All lines from the one containing "You are a computer-use agent. The width" through the final line of the records below should be reproduced exactly, with the pictures left out.

++++++++++++++++++++

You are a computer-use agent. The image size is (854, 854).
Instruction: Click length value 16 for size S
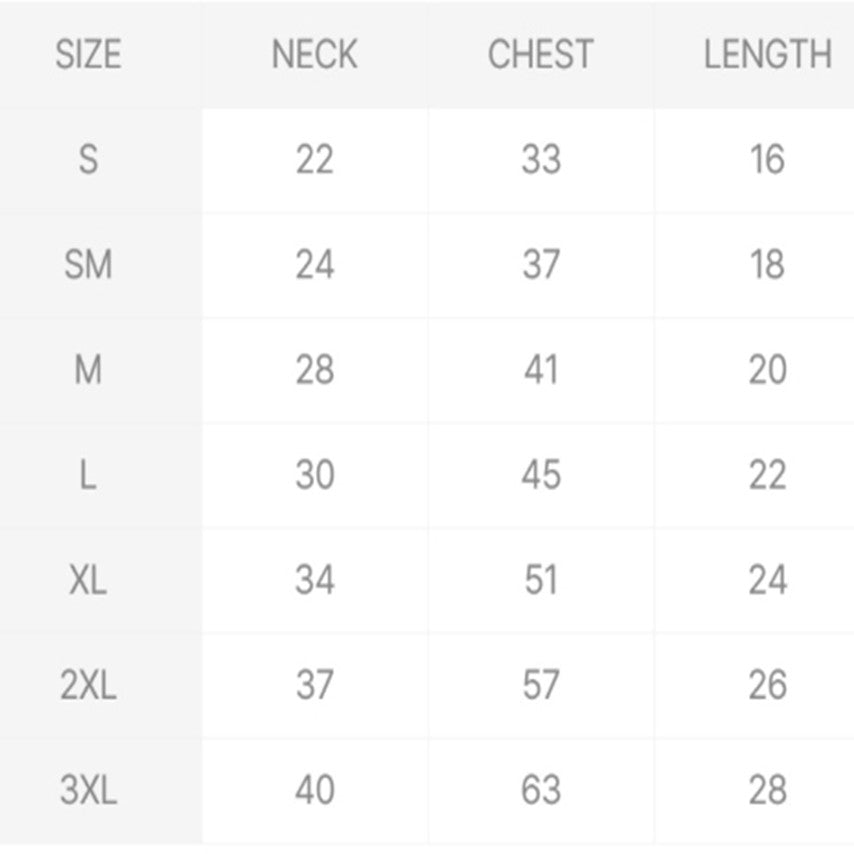click(768, 160)
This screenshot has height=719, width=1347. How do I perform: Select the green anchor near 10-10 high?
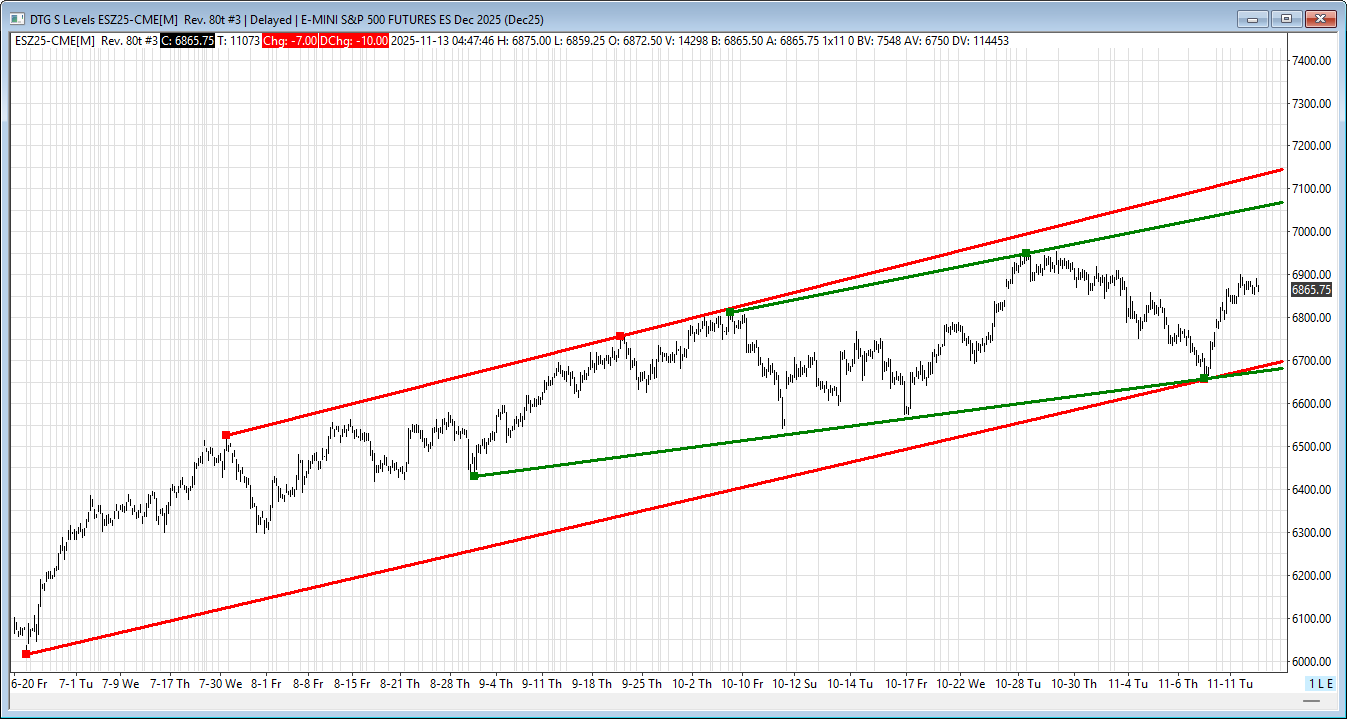tap(730, 313)
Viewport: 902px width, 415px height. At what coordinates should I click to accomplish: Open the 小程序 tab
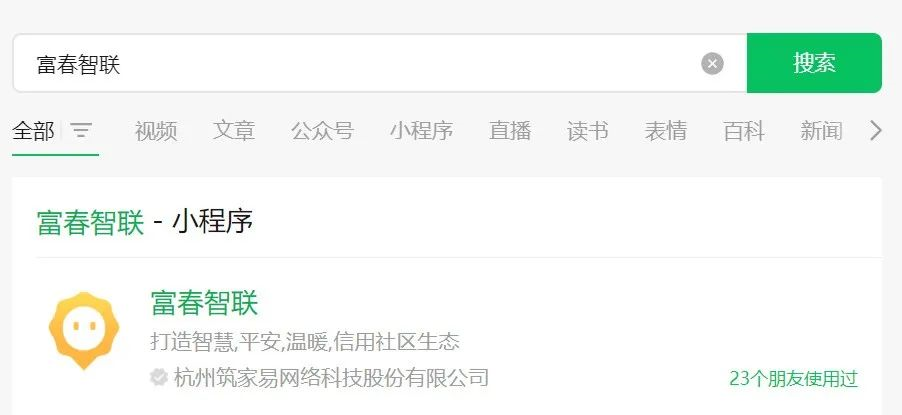point(422,131)
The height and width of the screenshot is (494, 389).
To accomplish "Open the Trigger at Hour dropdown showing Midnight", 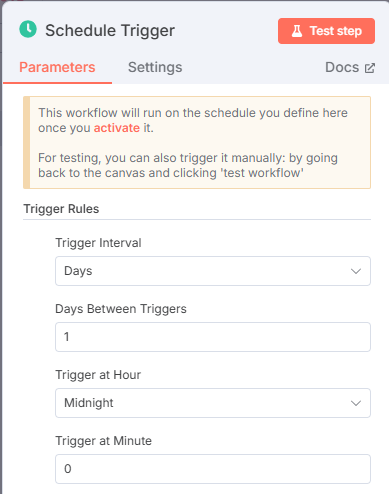I will (213, 403).
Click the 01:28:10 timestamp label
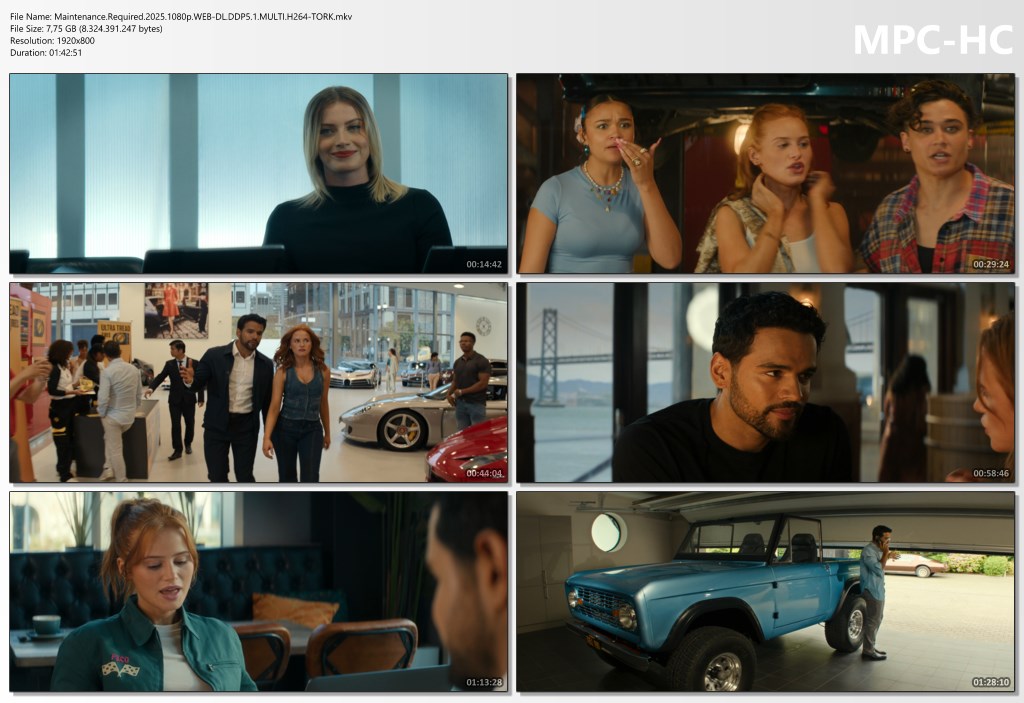The height and width of the screenshot is (703, 1024). pos(991,682)
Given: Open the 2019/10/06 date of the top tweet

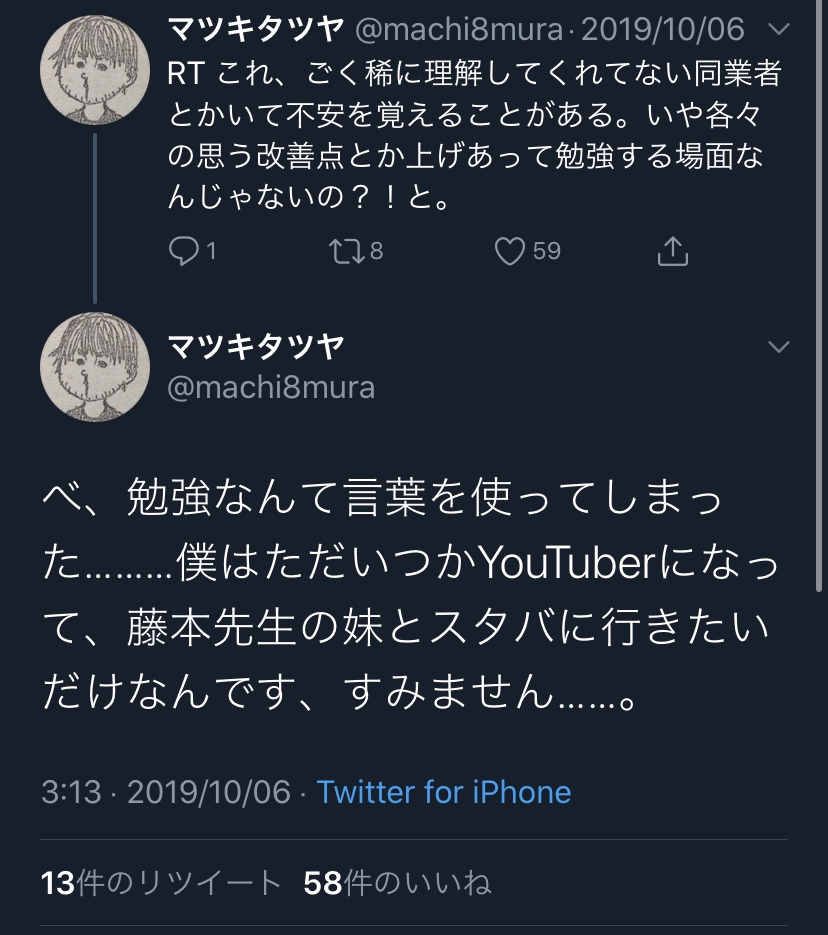Looking at the screenshot, I should click(663, 29).
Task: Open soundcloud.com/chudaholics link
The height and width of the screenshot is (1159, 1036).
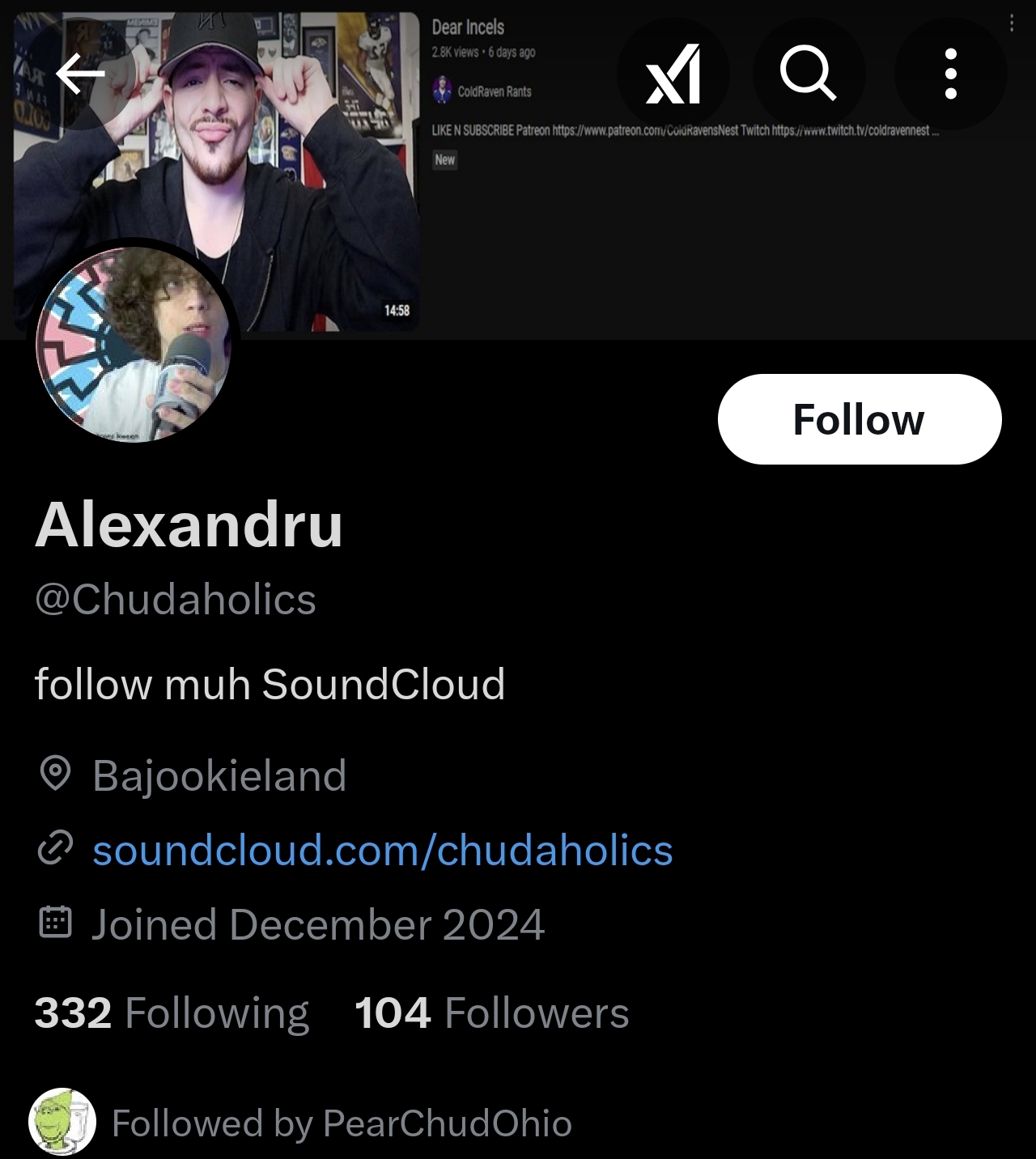Action: [x=383, y=850]
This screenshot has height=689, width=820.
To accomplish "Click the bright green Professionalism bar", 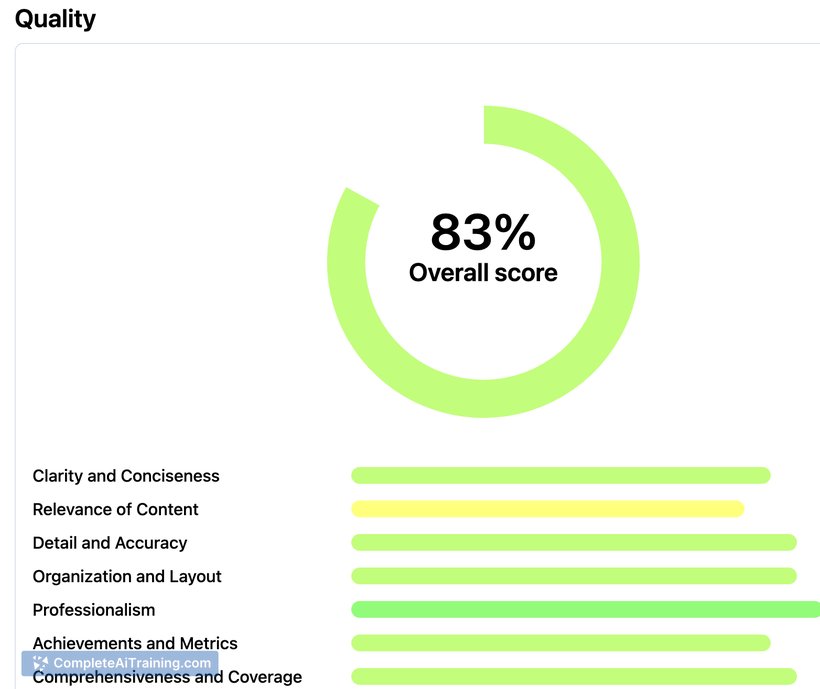I will pyautogui.click(x=586, y=610).
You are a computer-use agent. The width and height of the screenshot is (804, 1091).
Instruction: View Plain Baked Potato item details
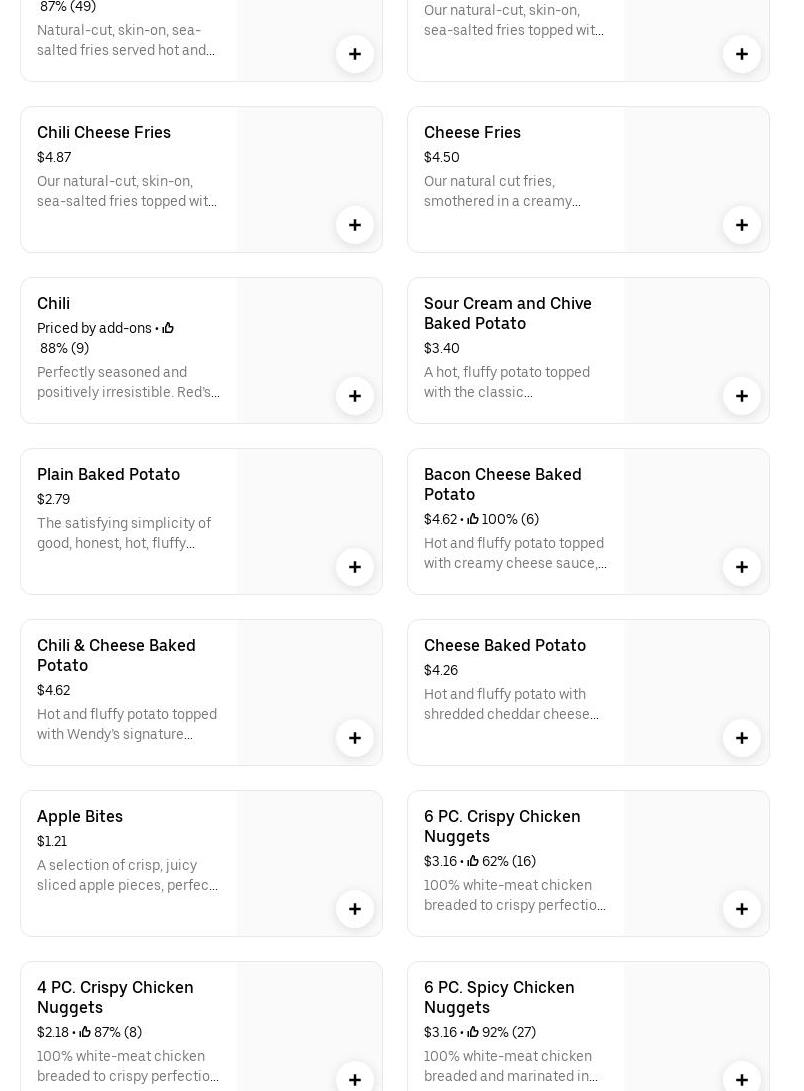108,474
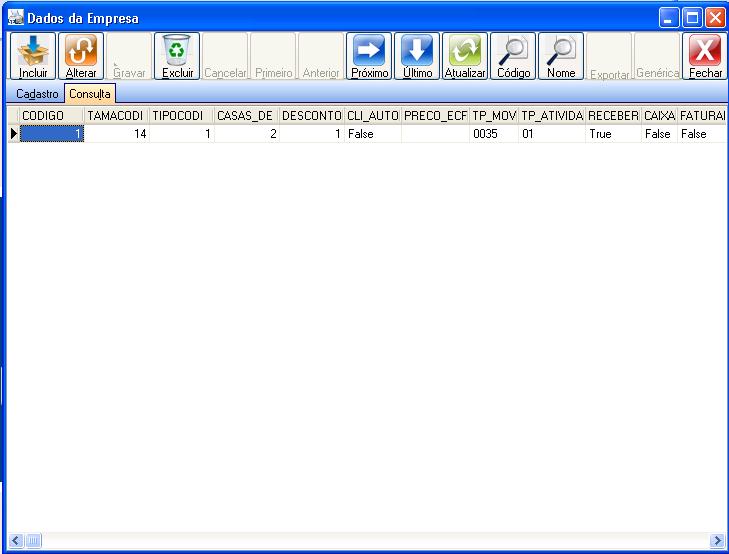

++++++++++++++++++++

(Problem solution):
You are a computer-use agent. The width and height of the screenshot is (804, 1091).
Instruction: View Plain Baked Potato item details
108,474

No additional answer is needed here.